I soggetti (non atleti) sottoposti a GAHT lamentano in genere un incremento del 3-28% del peso corporeo, con un incremento della massa grassa. I dati, però, presentano un’alta variabilità individuale ed è facilmente ipotizzabile che atlete professioniste abbiano un minore o assente aumento ponderale.

VO2max

Dopo 14 anni di GAHT il VO2max dei transgender è superiore a quello della donne cisgender, ma se consideriamo il rapporto VO2max/peso, questo è invece simile, a causa dell’incremento ponderale dovuto alla cura. Ovviamente, è logico ipotizzare che le trans che svolgono un’attività atletica abbiano un minor peso, quindi conservino il vantaggio assoluto nella capacità di assorbire l’ossigeno.

Allineamento arti inferiori (Q-angle)

Come è stato scritto più su, la pedalata dell’uomo è più efficiente per il diverso allineamento del muscolo quadricipite rispetto alla direzione del tendine padellare. Questo vantaggio morfologico è immodificabile dopo la pubertà e dalla GAHT; bonus che nel singolo gesto della pedalata potrebbe essere poco significativo, ma nel movimento ripetuto migliaia di volte come avviene nel ciclismo competitivo, potrebbe risultare determinante.

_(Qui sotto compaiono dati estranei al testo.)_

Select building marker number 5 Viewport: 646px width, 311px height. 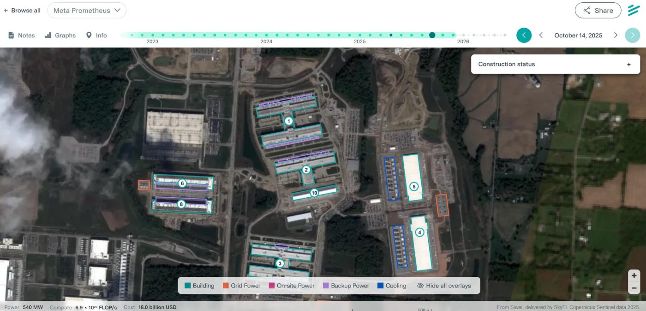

Cosa dicono dunque tutti questi studi? Pur alla luce dei dati sopra descritti, rimane difficile prevedere “scientificamente” se le cicliste transgender conservino un vantaggio del precedente sviluppo puberale maschile. Non esistono studi specifici con transgender nel ciclismo, l’unico studio sportivo (Harper, 2015) è stato effettuato nella corsa su solo 8 atlete con GAHT. Con un così basso campione è difficile correlare i tempi impiegati nel percorrere 1,5 miglia, ma si è comunque osservato che la riduzione della performance età-correlata è simile a quella dei pari età maschili, pur avendo in media tempi maggiori rispetto ai cisgender uomini.

Anche lo studio sulle 46 transwomen delle forze armate americane (Roberts, 2020) dimostra un incremento dei tempi nelle prove di corsa rispetto a se stessi prima della cura, pur rimanendo migliori rispetto alle colleghe donne cisgender.

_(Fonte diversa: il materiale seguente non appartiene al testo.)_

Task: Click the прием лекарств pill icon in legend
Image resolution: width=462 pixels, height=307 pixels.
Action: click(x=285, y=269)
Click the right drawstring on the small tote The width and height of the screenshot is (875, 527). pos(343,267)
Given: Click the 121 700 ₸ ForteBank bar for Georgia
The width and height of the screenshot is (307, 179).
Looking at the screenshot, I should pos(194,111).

In conclusione possiamo affermare che è ipotizzabile una riduzione della performance nei transgender, che permangono comunque superiori a quelle della donne; inoltre certi vantaggi biologici (altezza, architettura pelvica ed allineamento arti inferiori) restano invariati. In aggiunta, non si deve dimenticare che l’allenamento intensivo potrebbe ridurre notevolmente gli effetti negativi della GAHT sulle prestazioni atletiche.

Come ha correttamente concluso nel suo lavoro il professore Xavier Bigard, non è possibile affermare che dopo 2 anni di GAHT, con livelli di testosterone inferiori a 2.5 nmol/L, siano eliminati completamente i vantaggi del sesso maschile biologico, così come  non è dimostrato che questi benefici possano permanere oltre i 2 anni di cura. Nel ciclismo, però, possiamo dedurre che le prestazioni aerobiche nelle atlete transgender diminuiscono già dopo 6-8 mesi, mentre l’effetto sulla riduzione della potenza muscolare tende ad essere evidente dopo 2 anni; quanto alle capacità biomeccaniche, non possono mai essere modificate dalla GAHT.

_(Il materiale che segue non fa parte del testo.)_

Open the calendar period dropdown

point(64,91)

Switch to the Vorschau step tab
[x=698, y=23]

Alla luce di tutto questo, è corretta la decisione presa dall’UCI: non consentire più a transgender di prendere parte a gare della categorie donne, aprendo comunque a loro la partecipazione ad una nuova classe: la men/open, che sostituisce quella maschile nel eventi UCI.

Una scelta non dettata da un preconcetto ideologico, o peggio da un intento discriminativo, ma da una lettura attenta dei dati scientifici disponibili, che, benché non offrano certezze, danno comunque molti elementi a favore di una permanenza di un vantaggio atletico nei trans, e da un’idea di sport a favore di un’equità di condizioni, al fine di tutelare una gara tra diverse opportunità di successo di doti fisiche allenate, non secondarie a differenze dovute al sesso biologico.